The new versions, such as they are, also pave the way (I hope) to support removing (some of) the dependency of properties of Nat on the slightly mismatched choices of definitions of the orderings, which I find as unnatural as you do (and with good reason!) the choices regarding _+_ indicated above. Supporting additional rewrites to mitigate biases in representation is one potential part of the solution; supporting more flexible programmer-definable eliminations/pattern matches ('views') on such representations is the/an other side of that story, as Conor and I first advanced a long time ago.

[gallais]

I'm unsure how it would generalise, e.g. what would go in Data.List.Properties.Core.

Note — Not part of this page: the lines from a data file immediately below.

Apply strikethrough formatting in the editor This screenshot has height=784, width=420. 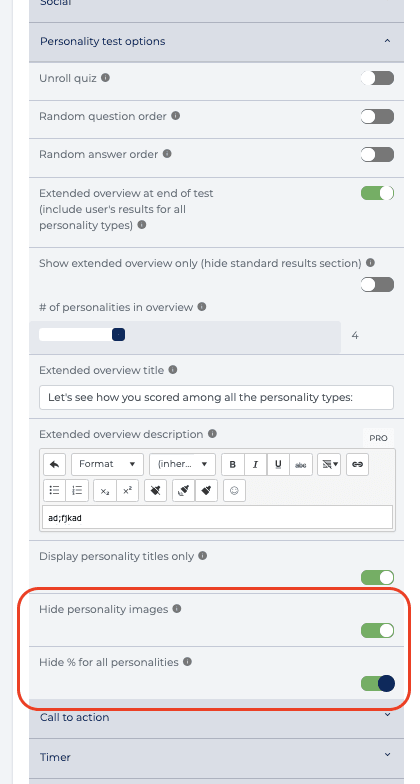tap(301, 464)
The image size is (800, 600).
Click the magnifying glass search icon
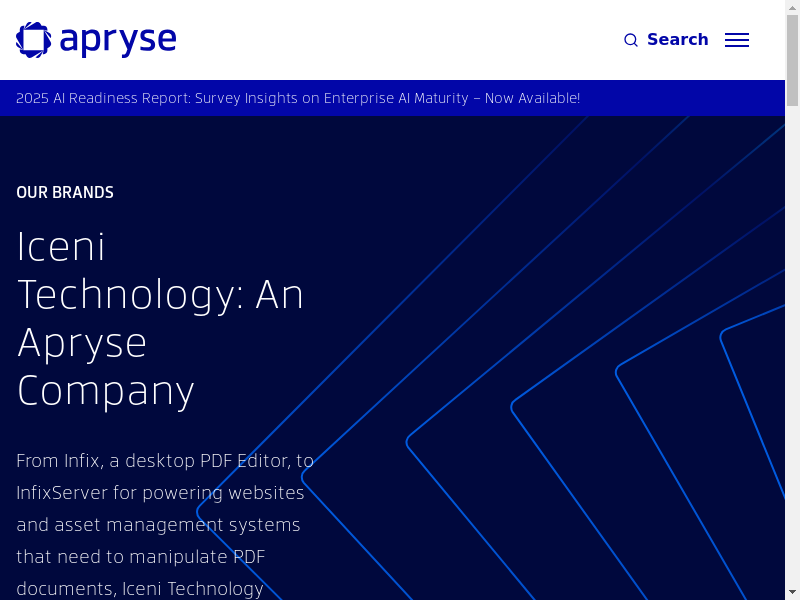(631, 40)
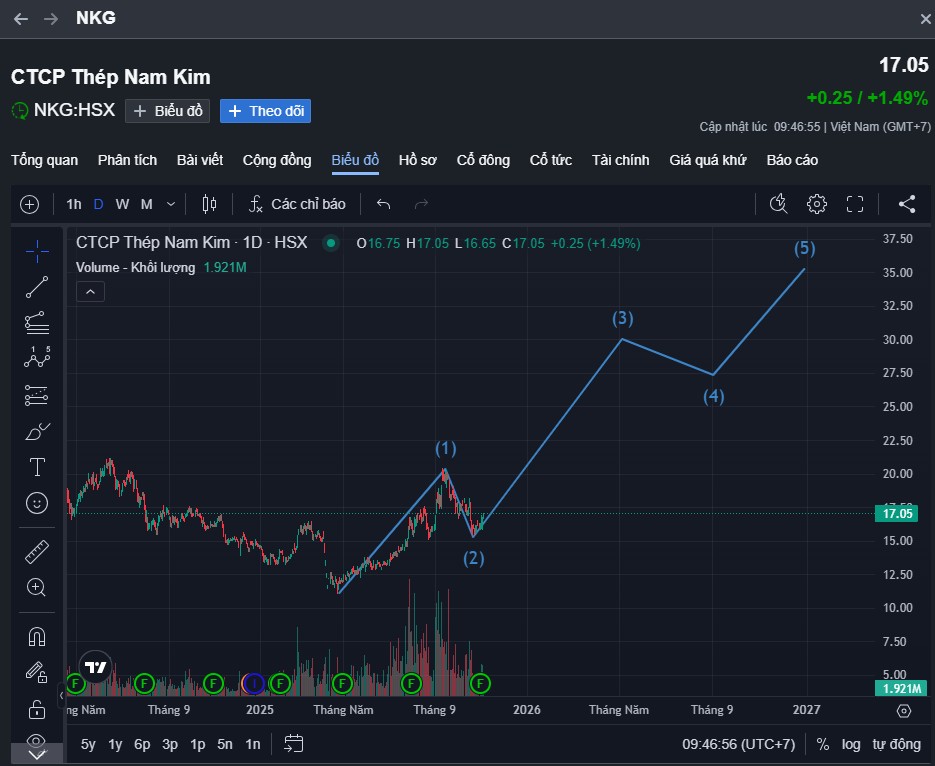
Task: Click the Theo dõi follow button
Action: tap(265, 111)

To compare equals for equals we would need to move the comparison relations
to Data.Nat.Relation.Binary.Comparison just like we have Data.List.Relation.Binary.Prefix.

The numeric types are a bit special in that we include way more in Base than for other types.

[JacquesCarette]

My feeling is that the module sub-hierarchy has gone a little crazy. Data.Nat.Relation makes sense to me (instead of Data.Nat.Properties.Core). Splitting it up by arity and then 'kind' (aka Comparison - I'd love a better descriptor than 'kind' here) seems over-zealous? It does please my minimalist heart, but for this particular library, seems a bit much.

Minimalist me would certainly be happy with a meta-rule along the lines: non-fat modules can't have more than 20 definitions in them (type, data types, properties, what have you; basically 20 exported names). Fat modules should then go crazy in the opposite direction.

But as to @xekoukou tribulations: in theory, we know what to do. Define Nat whichever way you want, prove the basic properties that make it a rig / ordered rig / lattice / etc, then prove everything else on top of that. Don't allow "proofs by induction" on Nat for properties that are provable from that core. That 'core' becomes the interface to Nat. In theory, we could then change Nat's definition without altering anything else. In practice, I seriously doubt we're ready for that. I do think it is something worth aiming for.

[jamesmckinna]

Re @JacquesCarette 's last comment (with which I broadly agree, modulo... history, stdlib as it now is): why is there no distinction made in the library between zero and suc as constructors, and their values as ordinary terms? I could imagine better encapsulation of quite a lot reasoning with Nat if, instead of cong suc, one used cong 1+_ for example.

[jamesmckinna]

Just doing a last make test then should be able to open a PR from pr1698-extended. But you could always look at the comparisons first... my 'solution' is to expand the range of 'constructors' of the various relations with pattern synonyms, and then aggressively deploy those, under nevertheless quite controlled conditions. Isolating eg the equivalence of _<_ and _<′_ in some submodule of Data.Nat.* or other would then yield @MatthewDaggitt 's holy grail of Data.Nat.Induction without appealing to Data.Nat.Properties. But I'm open to (further) discussion.

[MatthewDaggitt]

Merging this in as it still zaps a few unused dependencies.